The Soviet spetskhrany, like the regime as a whole, were also distinguished by another feature: not only people, but also peoples, were subject to “vaporization”. As a result, all books bearing any relation to such “unnations” must be struck from memory. They were subject to destruction, with the exception of numbered copies left for the restricted access collections of the major book repositories.
Avtorkhanov and Dudayev Banned
When I was studying the archive documents of the USSR’s Glavlit, its proscriptive lists, and the surviving catalogues of the restricted access collections of the St Petersburg libraries, dissolved in the early 1990s, I repeatedly came across the mention of dozens, if not hundreds of books connected in one way or another with the history, culture and literature of the peoples of the Northern Caucasus and Crimea deported in February 1944 on the orders of Stalin.
The turn of the removal of books came in 1946, moreover on an initiative “from below”, emanating from the managerial board of the country’s main library – the Lenin State Library. It inquired of Glavlit: what was to be done with books about deported peoples and the corresponding national literary production? Glavlit’s reply is dated March 8, 1946, stamped “Secret” (the censorship did not rest even on International Women’s Day): “Reply to Inquiry of Managerial Board of the Lenin State Library”:
“Catalogues and books about the Checheno-Ingush, Crimean, Karachay and Kalmyk ASSRs are to be transferred to the restricted access collection (spetskhran). Deputy Representative of the SNK (Soviet of People’s Commissars) of the USSR for the Protection of Military Secrets M. Ovsyannikova.”

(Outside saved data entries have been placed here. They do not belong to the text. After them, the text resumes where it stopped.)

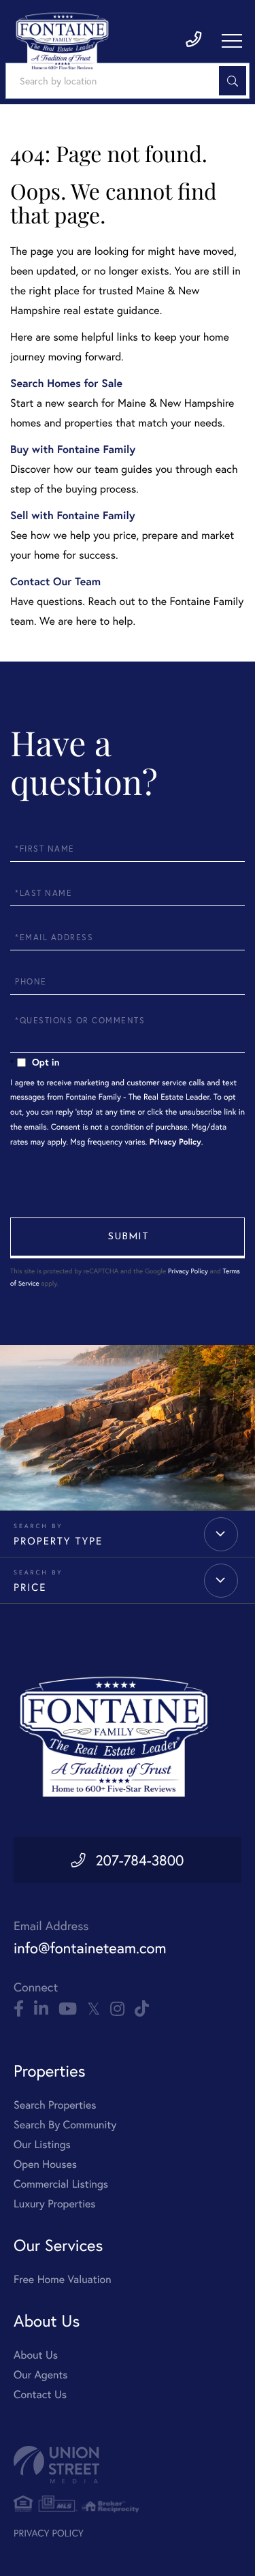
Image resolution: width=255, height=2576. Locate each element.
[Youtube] (67, 2009)
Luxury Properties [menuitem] (55, 2204)
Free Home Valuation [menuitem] (63, 2279)
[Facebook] (19, 2009)
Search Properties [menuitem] (55, 2105)
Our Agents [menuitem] (41, 2375)
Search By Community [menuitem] (65, 2124)
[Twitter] (93, 2009)
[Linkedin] (41, 2009)
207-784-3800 (139, 1859)
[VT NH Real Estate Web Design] (127, 2464)
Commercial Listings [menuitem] (61, 2184)
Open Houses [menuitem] (45, 2164)
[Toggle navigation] (232, 41)
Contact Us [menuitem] (40, 2394)
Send (127, 1237)
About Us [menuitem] (36, 2355)
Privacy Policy (175, 1142)
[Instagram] (117, 2009)
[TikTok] (142, 2009)
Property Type (58, 1541)
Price (30, 1587)
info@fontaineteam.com (90, 1948)
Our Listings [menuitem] (42, 2144)
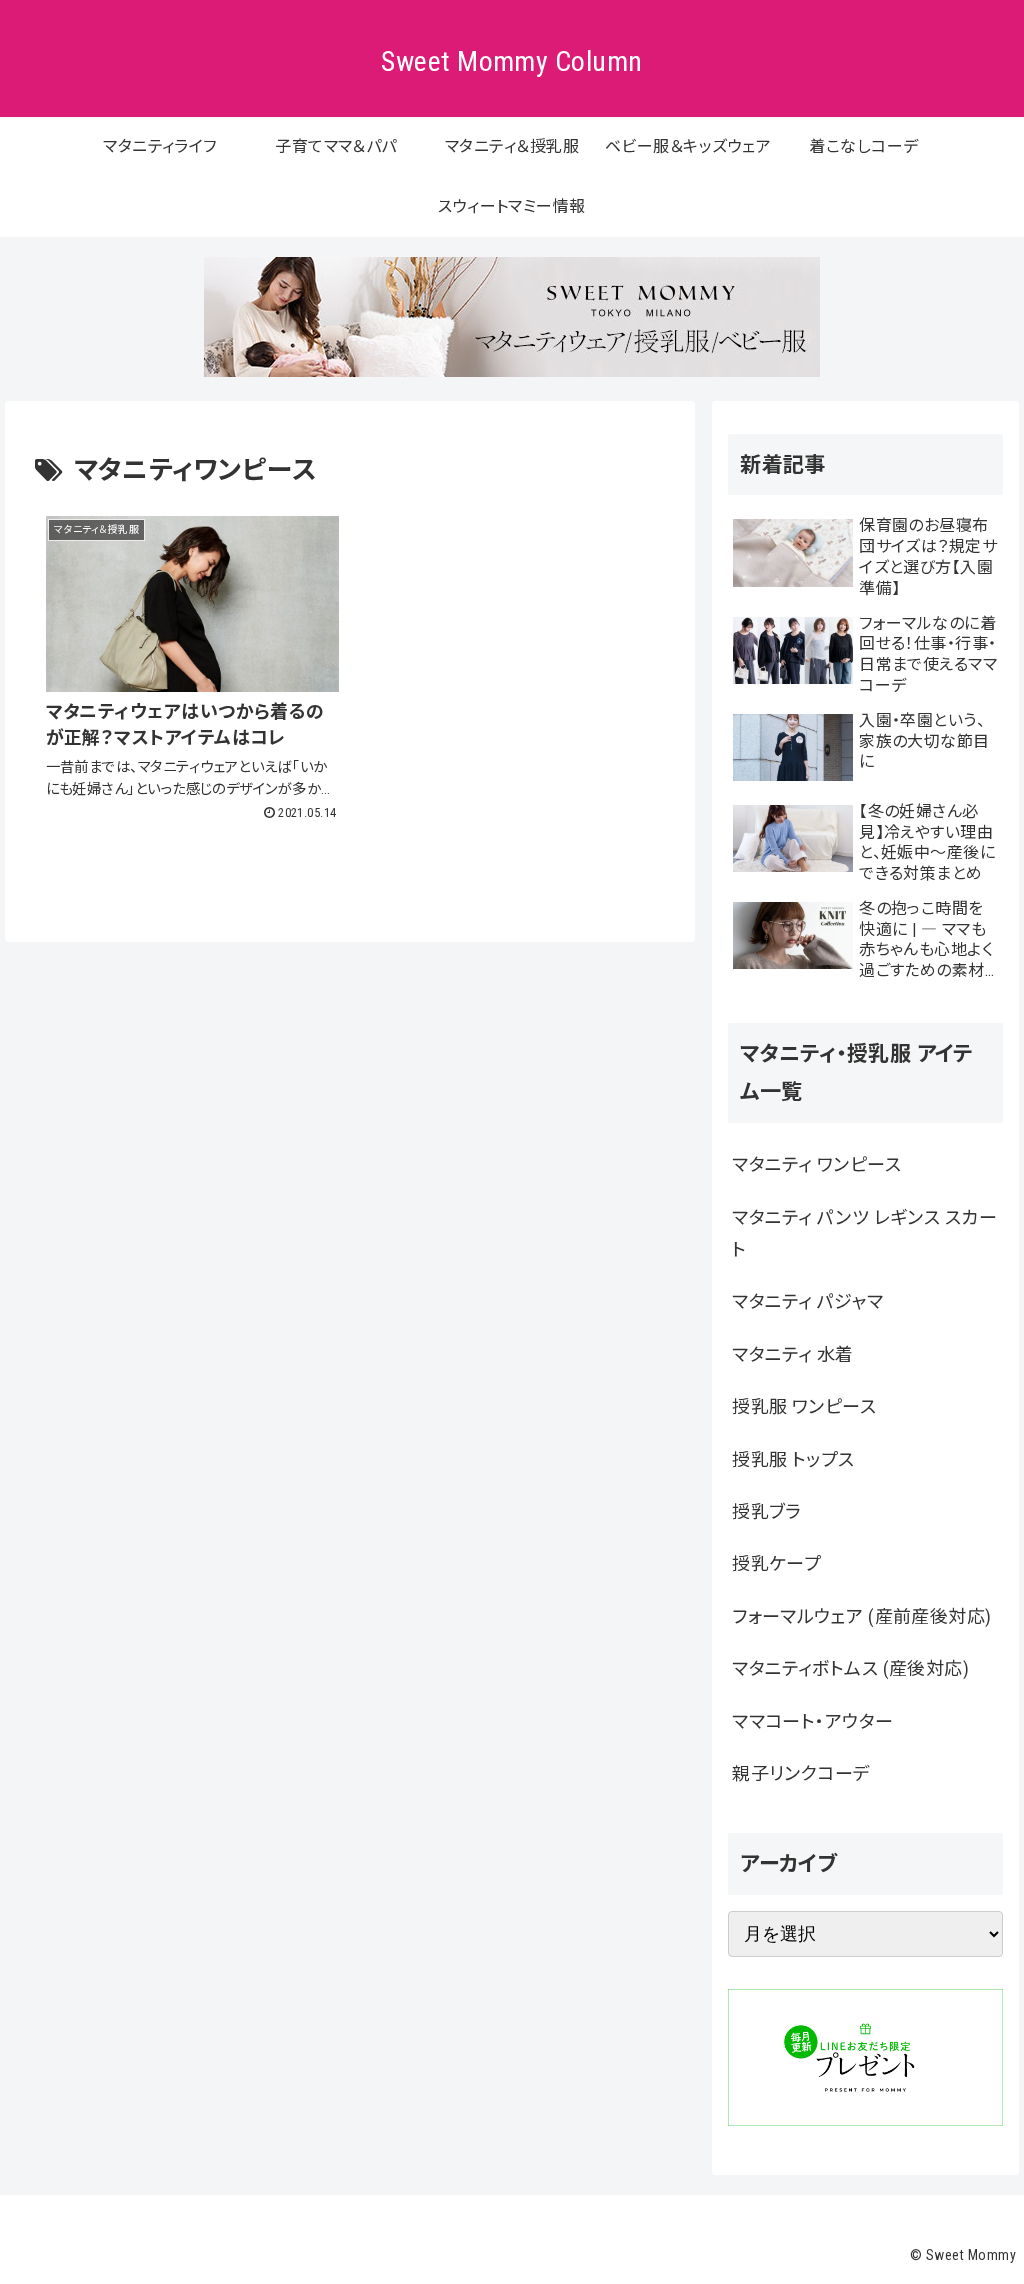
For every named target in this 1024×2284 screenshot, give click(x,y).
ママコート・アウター (813, 1721)
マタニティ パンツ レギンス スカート (864, 1233)
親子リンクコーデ (801, 1773)
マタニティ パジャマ (808, 1301)
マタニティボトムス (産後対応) (850, 1668)
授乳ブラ (767, 1511)
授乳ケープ (776, 1563)
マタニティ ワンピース (816, 1164)
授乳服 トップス (793, 1459)
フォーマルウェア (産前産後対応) (862, 1616)
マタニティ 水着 (793, 1354)
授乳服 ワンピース (804, 1406)
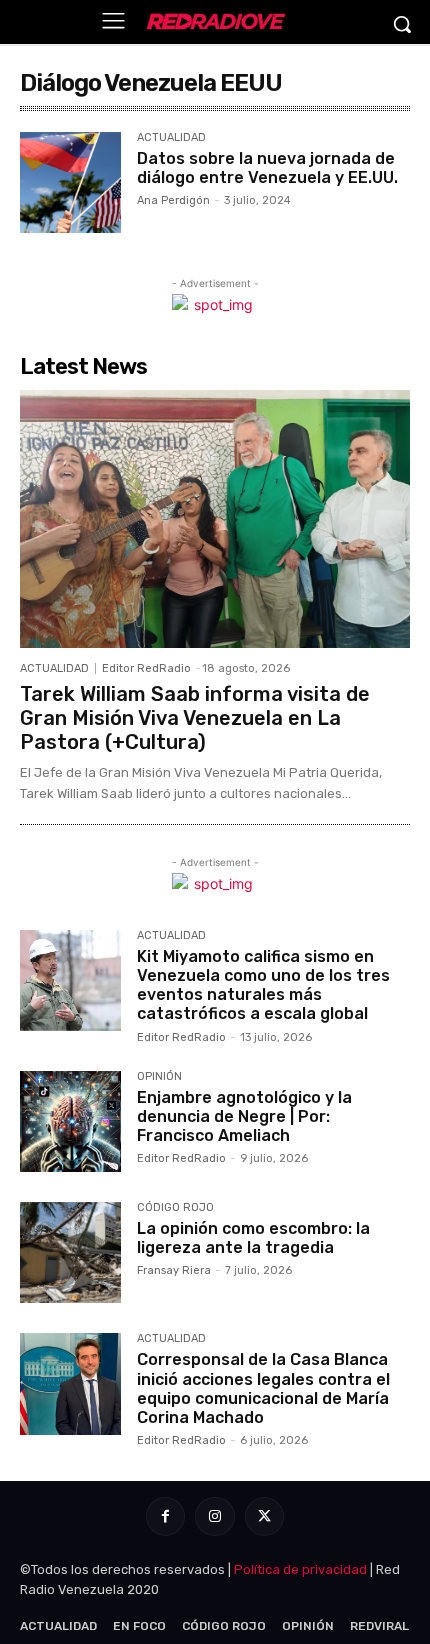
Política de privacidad (300, 1569)
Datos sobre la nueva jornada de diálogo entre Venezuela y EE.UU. (267, 168)
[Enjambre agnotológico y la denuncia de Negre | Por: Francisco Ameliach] (70, 1121)
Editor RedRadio (146, 668)
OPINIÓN (159, 1077)
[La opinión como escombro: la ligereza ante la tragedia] (70, 1252)
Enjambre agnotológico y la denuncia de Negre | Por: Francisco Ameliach (244, 1116)
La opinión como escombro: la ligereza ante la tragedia (253, 1238)
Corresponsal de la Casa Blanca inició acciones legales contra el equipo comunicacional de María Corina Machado (263, 1388)
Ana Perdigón (173, 200)
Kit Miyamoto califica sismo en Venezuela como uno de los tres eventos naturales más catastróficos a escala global (263, 985)
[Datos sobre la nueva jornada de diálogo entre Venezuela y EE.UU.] (70, 182)
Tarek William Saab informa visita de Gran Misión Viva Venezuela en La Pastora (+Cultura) (195, 718)
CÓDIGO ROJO (175, 1208)
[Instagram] (214, 1516)
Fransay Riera (174, 1270)
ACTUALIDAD (171, 138)
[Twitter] (264, 1516)
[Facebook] (165, 1516)
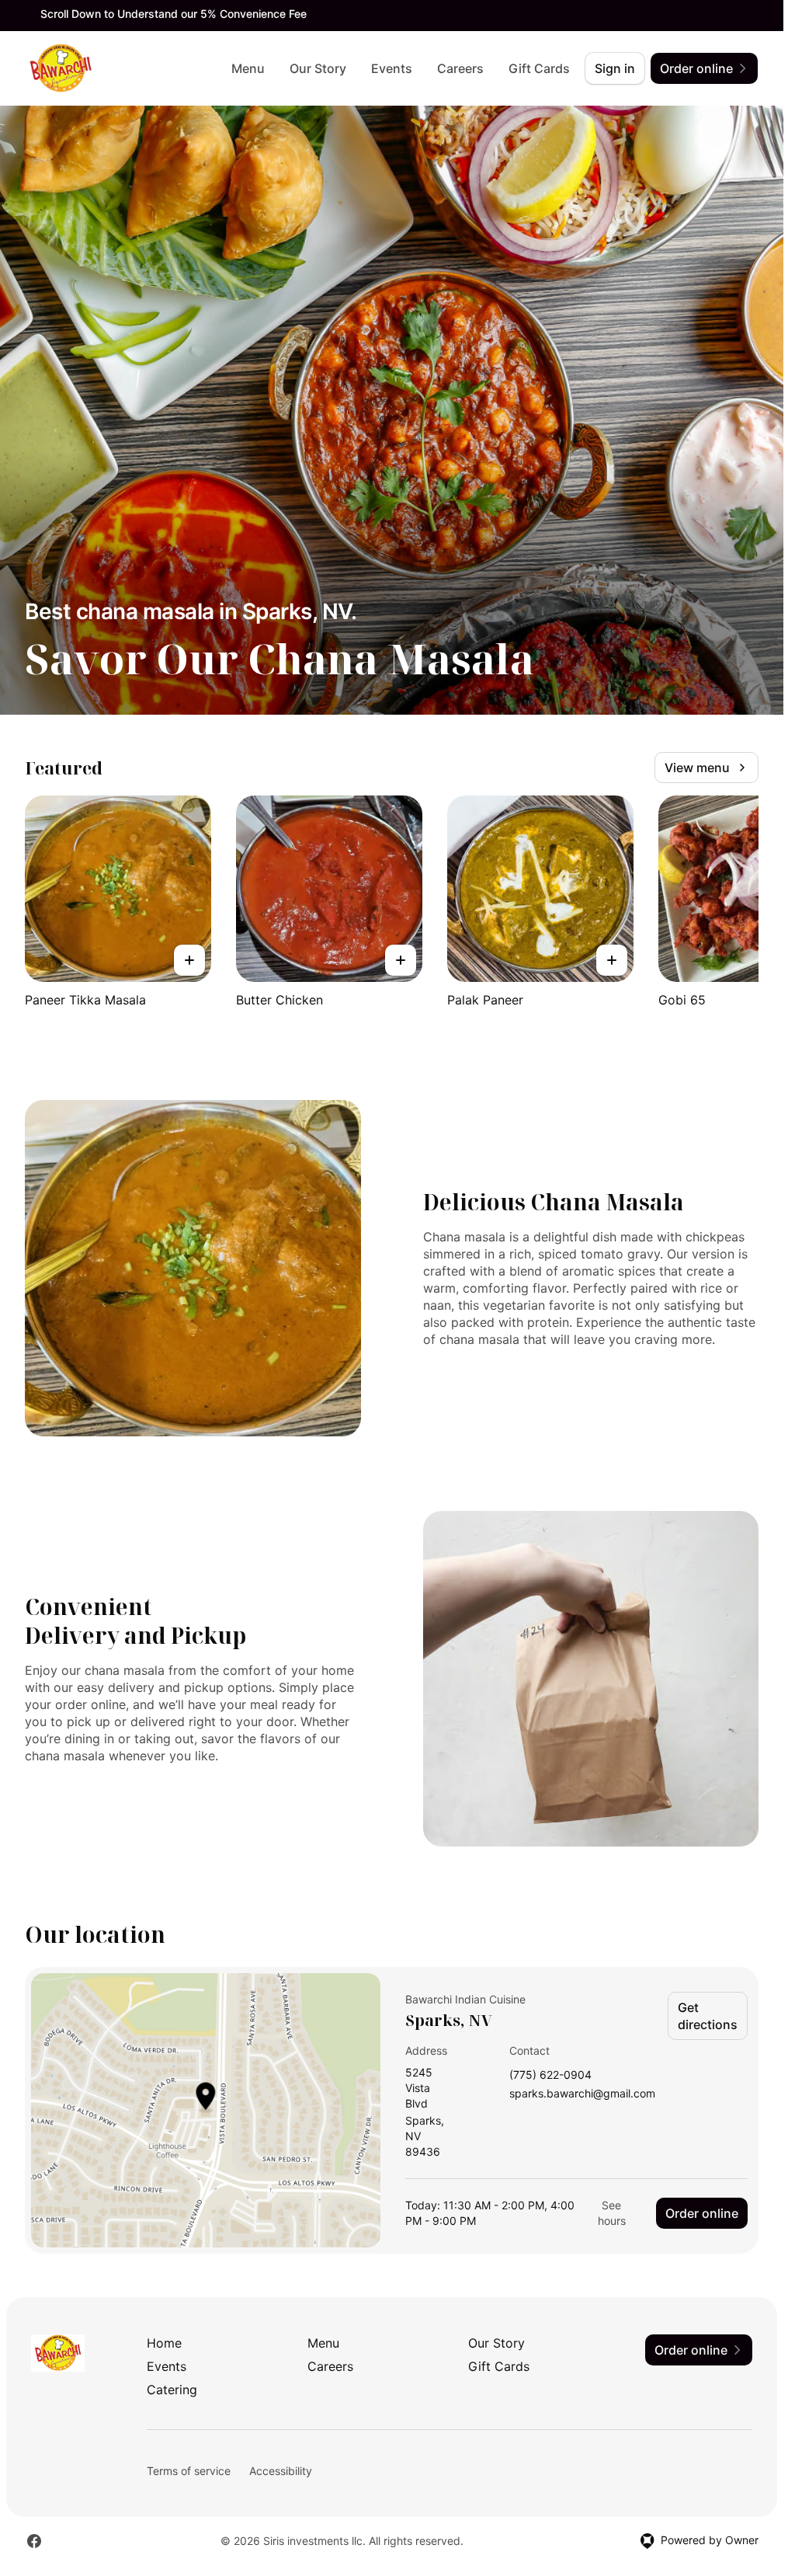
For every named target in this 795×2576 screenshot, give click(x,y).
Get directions (708, 2016)
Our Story (318, 68)
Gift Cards (539, 68)
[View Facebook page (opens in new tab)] (34, 2541)
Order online (701, 2213)
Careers (460, 68)
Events (391, 68)
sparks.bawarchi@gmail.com (582, 2094)
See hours (612, 2212)
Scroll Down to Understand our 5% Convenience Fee (173, 13)
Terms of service (189, 2470)
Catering (172, 2389)
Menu (248, 68)
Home (164, 2343)
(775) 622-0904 (550, 2075)
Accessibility (280, 2470)
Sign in (615, 68)
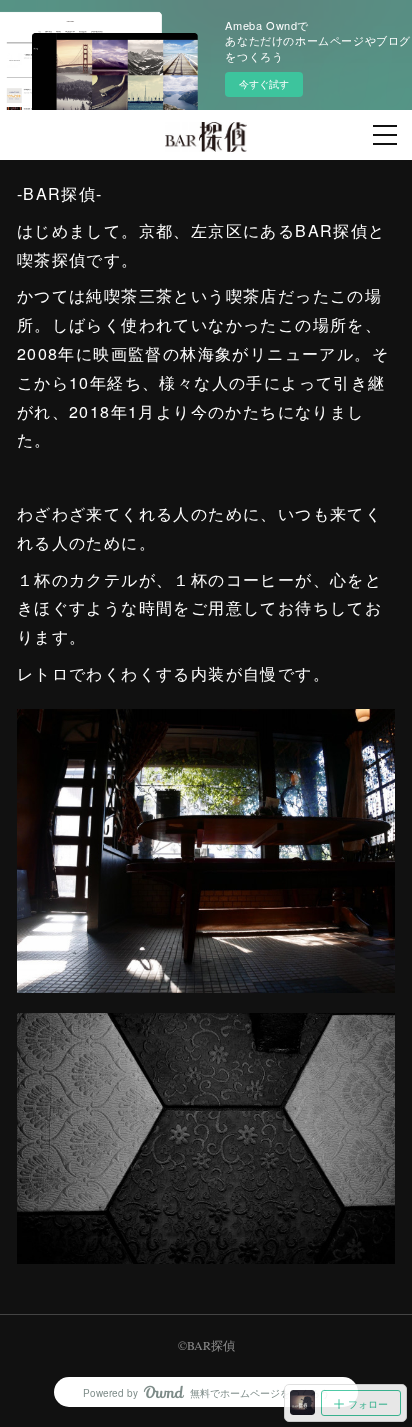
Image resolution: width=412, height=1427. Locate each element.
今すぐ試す (264, 84)
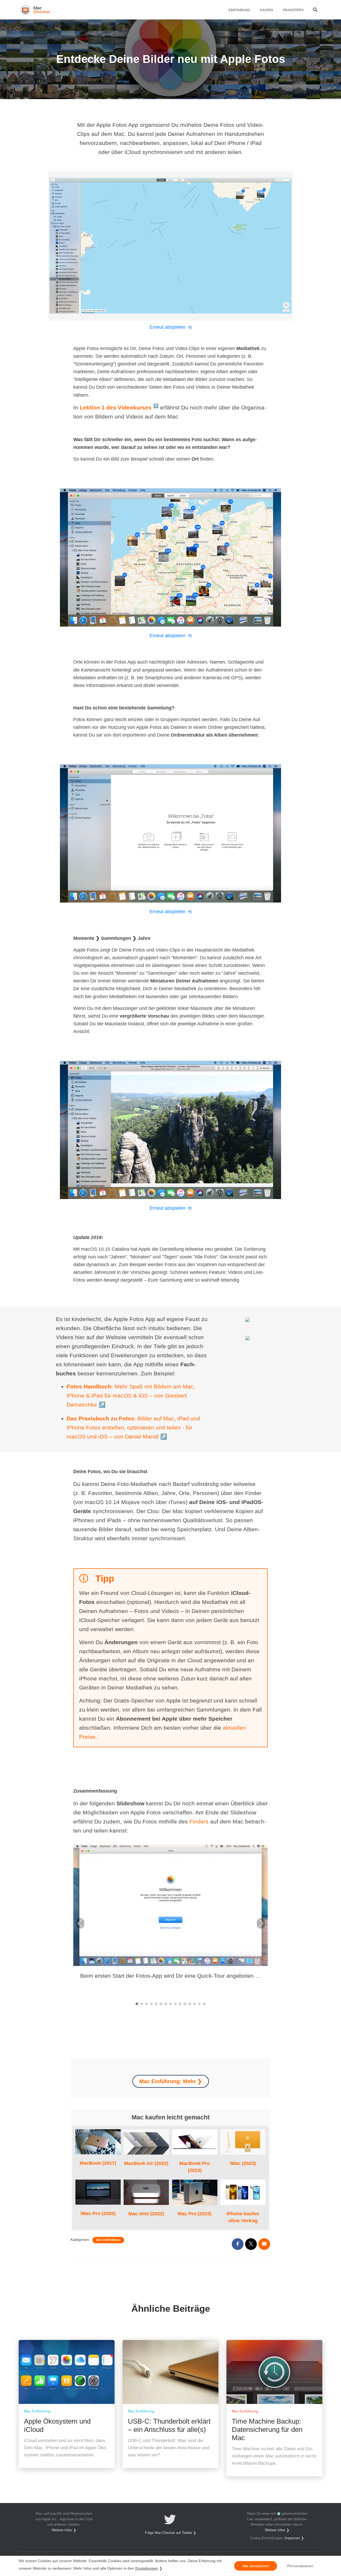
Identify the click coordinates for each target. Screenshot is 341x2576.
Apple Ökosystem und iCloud (57, 2425)
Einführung (239, 10)
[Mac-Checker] (35, 10)
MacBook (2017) (98, 2141)
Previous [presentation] (80, 1924)
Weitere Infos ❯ (64, 2530)
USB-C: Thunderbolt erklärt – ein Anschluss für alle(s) (169, 2425)
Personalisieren (300, 2566)
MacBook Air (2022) (146, 2163)
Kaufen (266, 10)
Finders (199, 1821)
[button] (137, 2004)
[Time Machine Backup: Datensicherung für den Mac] (274, 2372)
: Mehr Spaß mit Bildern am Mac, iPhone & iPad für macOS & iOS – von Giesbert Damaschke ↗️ (131, 1395)
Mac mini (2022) (146, 2192)
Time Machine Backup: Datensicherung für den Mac (267, 2429)
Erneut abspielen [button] (170, 327)
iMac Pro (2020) (98, 2192)
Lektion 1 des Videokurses (119, 407)
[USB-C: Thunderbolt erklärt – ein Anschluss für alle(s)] (170, 2372)
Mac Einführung (108, 2239)
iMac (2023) (243, 2141)
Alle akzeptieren (255, 2566)
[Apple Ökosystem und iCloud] (67, 2372)
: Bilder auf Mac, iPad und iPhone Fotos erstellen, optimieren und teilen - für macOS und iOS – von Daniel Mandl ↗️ (133, 1427)
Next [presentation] (261, 1924)
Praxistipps (293, 10)
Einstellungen (146, 2568)
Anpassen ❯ (294, 2538)
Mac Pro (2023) (195, 2192)
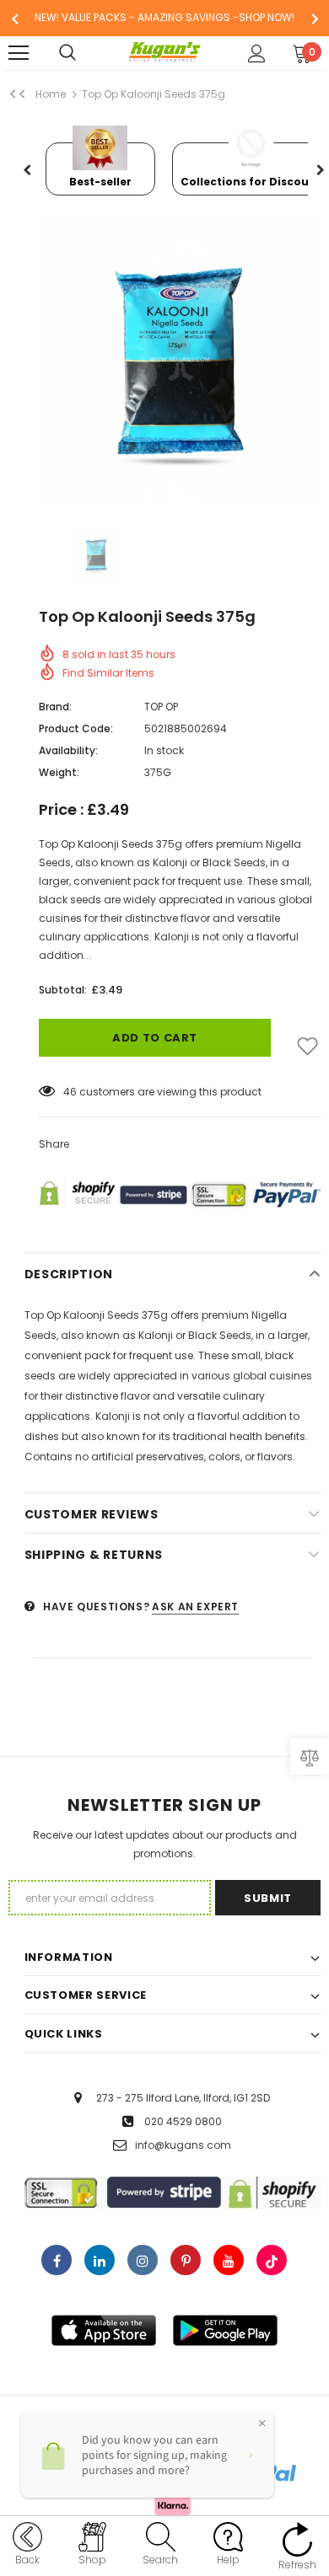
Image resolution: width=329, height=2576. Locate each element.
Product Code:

There followed the release by Glavlit of a special circular on this topic, sent around the “provinces”, according to which all such books were subject to removal “in the bookselling network and the mass libraries”, with subsequent immediate destruction. Among the books consigned to extinction was a large number of works by national poets and prose-writers, published both in the original and in Russian translation. They included books by the first professional Chechen writers and collectors of folklore – A. Nazhayev (1895-1937), A. Dudayev (1895-1937) and Sh. Ayskhanov (1907-1937), whose “guilt” was twofold: not only did they belong to an “erased” nation, but, in addition, during the years of the Great Terror they had been declared “enemies of the people” and shot, which had led to the removal of their books even before 1944. This was also the pretext for the banning of the books by the founder of Ingush prose Z. Malsagov, the poems of the Balkarian poet Kaysyn Kuliyev, and many others.
Books, journals and almanachs in the Russian language which in one way or another touched on dangerous themes were subject to a total ban. In this connection anthologies and other publications which reproduced translations of the national epics and poetry by Chechen, Ingush, Kalmyk and other poets were sequestrated: in particular, these included the magnificent translations by S. I. Lipkin. Sent to the spetskhran in this connection were Literary-Artistic Almanach (Nalchik, Kabardino-Balkarian Publishing House, 1936), Poetry of Checheno-Ingushetia. Translated by S. Lipkin, (Moscow, GIKhLm 1938. Also: Grozny. Chechenizdat, 1938) and many other collections that had been published in the North Caucasus. There were also five books by A. Avtokhranov on the history of Chechnya, published between 1930 and 1934, including Revolution and Counter-revolution in Chechnya. On the History of the Civil War in the Terek Regional Krai. Essays. (Grozny, 1933), On the Fundamental Questions of Chechen History (Grozny 1930). In fact, here once again we see a “double guilt”: the author fled abroad, where he published his famous book The Technology of Power, which circulated widely in samizdat during the years of stagnation.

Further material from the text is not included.